Veracruz, Ver.— En medio del creciente malestar social por la inseguridad que se vive en el estado, la gobernadora morenista Rocío Nahle volvió a provocar polémica al insistir públicamente que la causa de muerte de Irma Hernández, maestra jubilada y taxista secuestrada en días recientes, fue un infarto, no un crimen.
“Esa fue la realidad. Les guste o no les guste”, sentenció la mandataria durante un encuentro con medios, al ser cuestionada sobre el caso que ha generado indignación en redes sociales y protestas en Xalapa y Coatzacoalcos.
Irma Hernández había sido reportada como desaparecida tras realizar un servicio de taxi en el sur de Veracruz. Fue localizada sin vida horas después, y aunque las autoridades estatales determinaron que su muerte fue producto de un infarto, familiares y colectivos han señalado inconsistencias, exigiendo que se investigue como feminicidio, dado el contexto violento de su desaparición.
Organismos de derechos humanos y colectivos feministas han criticado el manejo oficial del caso y la narrativa del gobierno estatal, acusando a Nahle de minimizar la violencia contra las mujeres y de cerrar la puerta a una investigación seria.

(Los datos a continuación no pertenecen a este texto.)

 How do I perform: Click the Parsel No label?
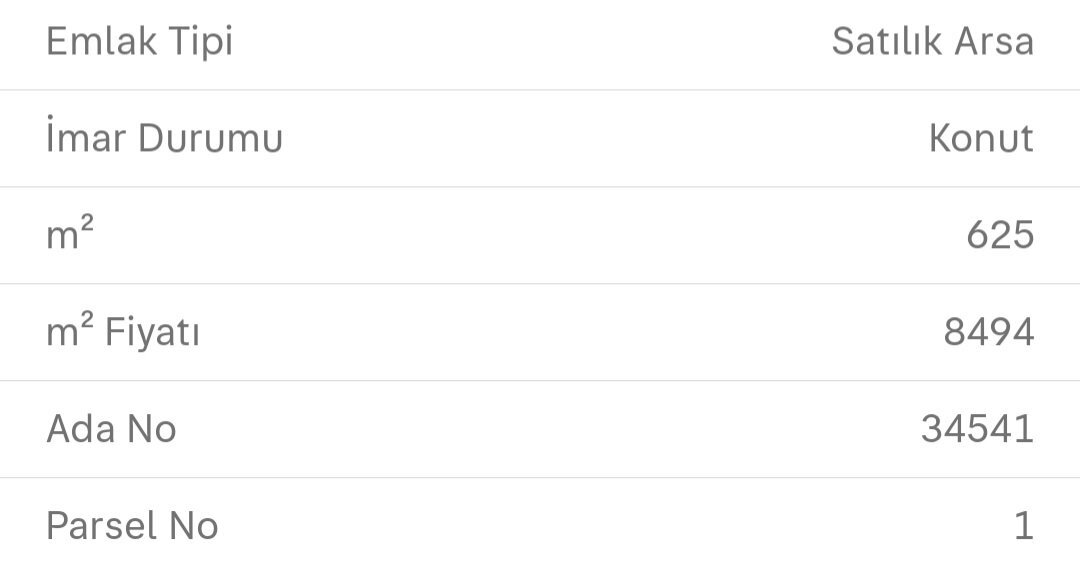tap(132, 526)
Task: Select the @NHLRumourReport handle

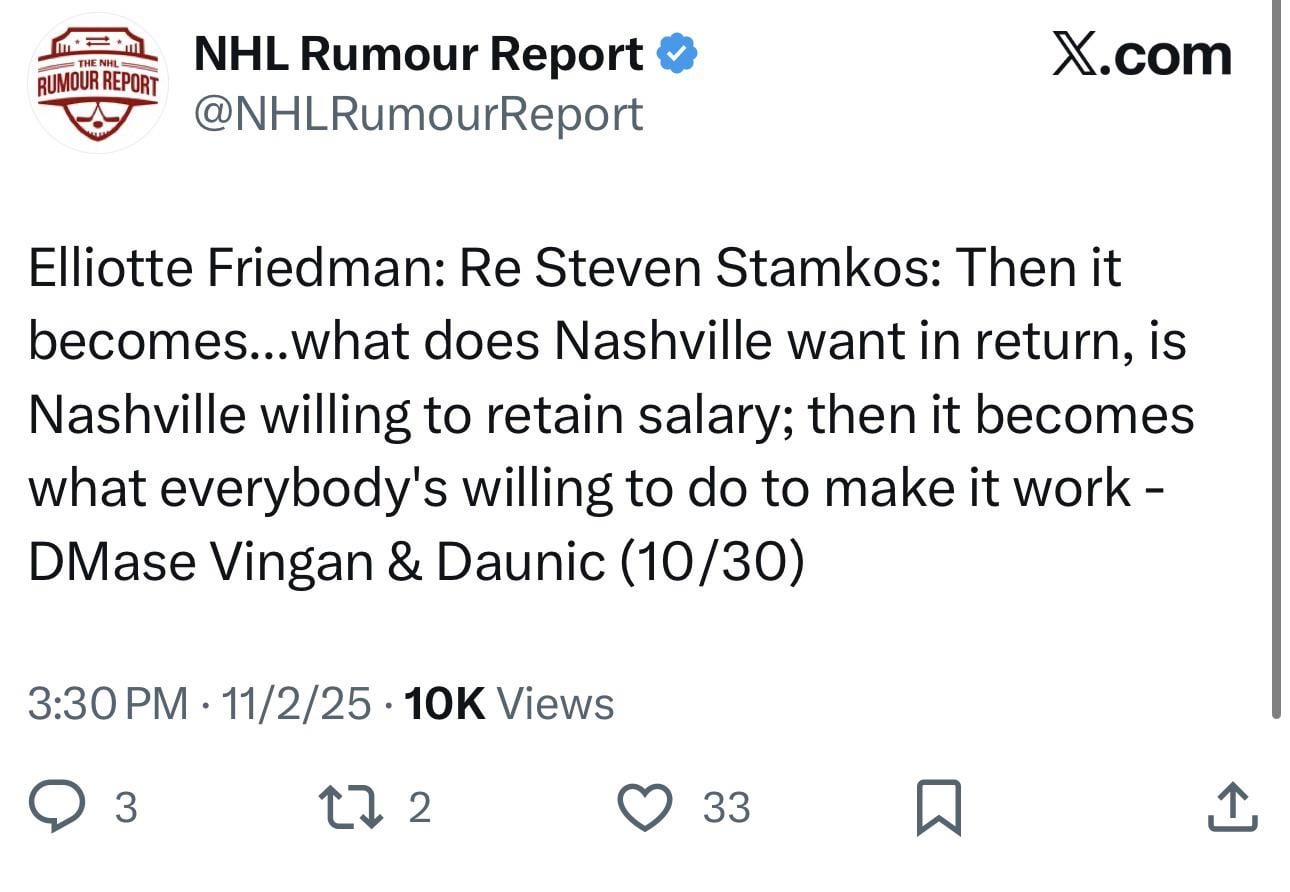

La postura de la gobernadora, además de la frase tajante con la que desestimó las críticas, ha sido interpretada como una muestra de insensibilidad y soberbia por parte de una administración que enfrenta señalamientos por opacidad y falta de resultados en materia de seguridad.
En Veracruz, uno de los estados con mayores índices de violencia de género y desapariciones forzadas, el caso de Irma Hernández podría convertirse en un nuevo emblema de la exigencia ciudadana por justicia, verdad y responsabilidad institucional.